The exhibition and award came soon after the center learned it had received a $500,000 grant from the Mellon Foundation for continued support of the center and its programs, including the Venice project.

Subhankar Banerjee accepts ECC award
Subhankar Banerjee accepts ECC award

The UNM Venice Biennale projecta Library, a Classroom, and the World, co-produced with the Environmental Studies Department of Davidson College of North Carolina, received an award from the European Cultural Centre (ECC) to commemorate the closing of the exhibition and to honor the participants.

For the category University and Research Project, the award was presented to a Library, a Classroom, and the World for “having created a project which represents a successful attempt of involving the city of Venice with its culture, traditions and territory. A genuine proof of interaction and a smart application of art in the field of ecology.”

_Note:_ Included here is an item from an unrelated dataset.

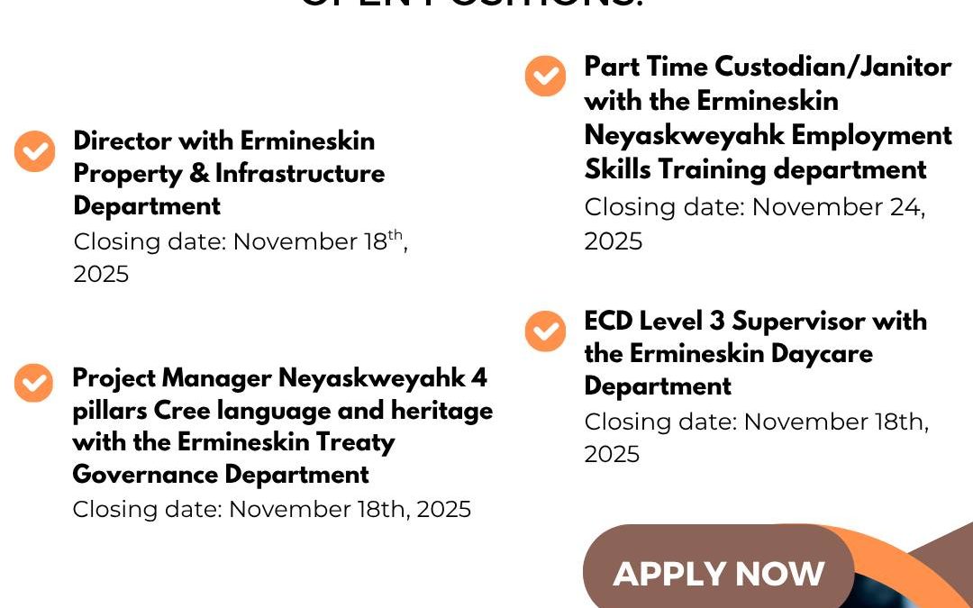Click the closing date November 24, 2025 text
This screenshot has height=608, width=973.
[754, 208]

Curator and UNM professor of Art and Ecology Subhankar Banerjee accepted the award with co-curator Davidson professor of Latinx environmental visual art and culture scholar Jennifer Garcia Peacock on behalf of the multi-ethnicity, multi-generational team of nearly 20 artists and scholars who created the project. 

“Our project was conceived and produced during a time of great despair when deaths, pain, suffering surrounded us,” Banerjee explained. “It wasn’t easy to work on the project when the Omicron wave was causing havoc across Europe and North America, when the Delta wave was claiming lives across India and the world. But we made a commitment to bring the project to completion—to offer something that would be beautiful, meaningful, hopeful and inspiring, that would help build bridges across nations and places, peoples and cultures, and across time. Our project was collaborative, not an individual effort, and it was deeply rooted in places, including Albuquerque, Davidson, and Venice.

The UNM team included Art and Ecology MFA graduate Alexandria Zuniga de Dóchas and Art History Ph.D. student Jackson Larson. New Mexican Indigenous artist Jaune Quick-to-See Smith, along with the Las Cruces-born Chicano cartoonist and storyteller Zeke Peña, were also part of the team. Master printer Valpuri Remling from the Tamarind Institute assisted Smith, who turned 82 this year. Historian Finis Dunaway of Trent University in Canada served as a contributing scholar and editor-at-large, and the late David Mendez of Albuquerque who did the design for postcards and wall text. The team was headed by Banerjee, who was born in India and developed the project concept, served as director and co-curator, co-created the postcards, and co-designed the Classroom.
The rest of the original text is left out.